== Exercise objective ==
The entries below should be copied exactly and completely.

== Entries supplied ==
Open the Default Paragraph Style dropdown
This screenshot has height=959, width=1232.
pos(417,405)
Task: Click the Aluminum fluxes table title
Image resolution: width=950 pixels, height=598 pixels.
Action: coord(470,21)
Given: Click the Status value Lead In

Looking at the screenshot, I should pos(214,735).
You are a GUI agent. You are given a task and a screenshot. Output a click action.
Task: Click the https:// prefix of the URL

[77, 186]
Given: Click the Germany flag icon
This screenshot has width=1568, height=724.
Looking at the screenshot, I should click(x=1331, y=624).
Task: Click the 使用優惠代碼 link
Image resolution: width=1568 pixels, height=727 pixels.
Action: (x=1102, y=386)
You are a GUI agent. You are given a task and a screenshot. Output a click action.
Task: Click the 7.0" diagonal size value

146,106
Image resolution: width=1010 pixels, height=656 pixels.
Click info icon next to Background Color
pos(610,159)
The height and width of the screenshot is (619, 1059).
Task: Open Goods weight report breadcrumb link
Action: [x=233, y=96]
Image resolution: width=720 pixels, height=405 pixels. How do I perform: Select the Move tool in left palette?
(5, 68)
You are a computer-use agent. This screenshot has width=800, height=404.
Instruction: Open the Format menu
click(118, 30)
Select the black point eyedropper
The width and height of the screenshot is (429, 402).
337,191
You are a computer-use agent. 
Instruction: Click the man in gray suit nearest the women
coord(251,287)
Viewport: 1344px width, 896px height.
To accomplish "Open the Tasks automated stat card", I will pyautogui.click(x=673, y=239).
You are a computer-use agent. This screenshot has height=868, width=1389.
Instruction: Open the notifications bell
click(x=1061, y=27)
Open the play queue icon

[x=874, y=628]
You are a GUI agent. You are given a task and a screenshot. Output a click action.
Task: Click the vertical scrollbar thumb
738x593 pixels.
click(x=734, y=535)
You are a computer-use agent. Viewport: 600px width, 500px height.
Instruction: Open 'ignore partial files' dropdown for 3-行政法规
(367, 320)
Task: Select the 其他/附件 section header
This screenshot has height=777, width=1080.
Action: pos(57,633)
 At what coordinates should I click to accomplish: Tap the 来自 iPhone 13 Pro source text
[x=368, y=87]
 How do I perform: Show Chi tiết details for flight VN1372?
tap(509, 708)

== Exercise answer ==
Open the Default Paragraph Style dropdown
This screenshot has height=959, width=1232.
pos(417,405)
Task: Click the Aluminum fluxes table title
Image resolution: width=950 pixels, height=598 pixels.
Action: coord(470,21)
Given: Click the Status value Lead In

Looking at the screenshot, I should pos(214,735).
You are a GUI agent. You are given a task and a screenshot. Output a click action.
Task: Click the https:// prefix of the URL

[77, 186]
Given: Click the Germany flag icon
This screenshot has width=1568, height=724.
Looking at the screenshot, I should click(x=1331, y=624).
Task: Click the 使用優惠代碼 link
Image resolution: width=1568 pixels, height=727 pixels.
Action: (x=1102, y=386)
You are a GUI agent. You are given a task and a screenshot. Output a click action.
Task: Click the 7.0" diagonal size value

146,106
Image resolution: width=1010 pixels, height=656 pixels.
Click info icon next to Background Color
pos(610,159)
The height and width of the screenshot is (619, 1059).
Task: Open Goods weight report breadcrumb link
Action: [x=233, y=96]
Image resolution: width=720 pixels, height=405 pixels. How do I perform: Select the Move tool in left palette?
(5, 68)
You are a computer-use agent. This screenshot has width=800, height=404.
Instruction: Open the Format menu
click(118, 30)
Select the black point eyedropper
The width and height of the screenshot is (429, 402).
337,191
You are a computer-use agent. 
Instruction: Click the man in gray suit nearest the women
coord(251,287)
Viewport: 1344px width, 896px height.
To accomplish "Open the Tasks automated stat card", I will pyautogui.click(x=673, y=239).
You are a computer-use agent. This screenshot has height=868, width=1389.
Instruction: Open the notifications bell
click(x=1061, y=27)
Open the play queue icon

[x=874, y=628]
You are a GUI agent. You are given a task and a screenshot. Output a click action.
Task: Click the vertical scrollbar thumb
738x593 pixels.
click(x=734, y=535)
You are a computer-use agent. Viewport: 600px width, 500px height.
Instruction: Open 'ignore partial files' dropdown for 3-行政法规
(367, 320)
Task: Select the 其他/附件 section header
This screenshot has height=777, width=1080.
Action: pos(57,633)
 At what coordinates should I click to accomplish: Tap the 来自 iPhone 13 Pro source text
[x=368, y=87]
 How do I perform: Show Chi tiết details for flight VN1372?
tap(509, 708)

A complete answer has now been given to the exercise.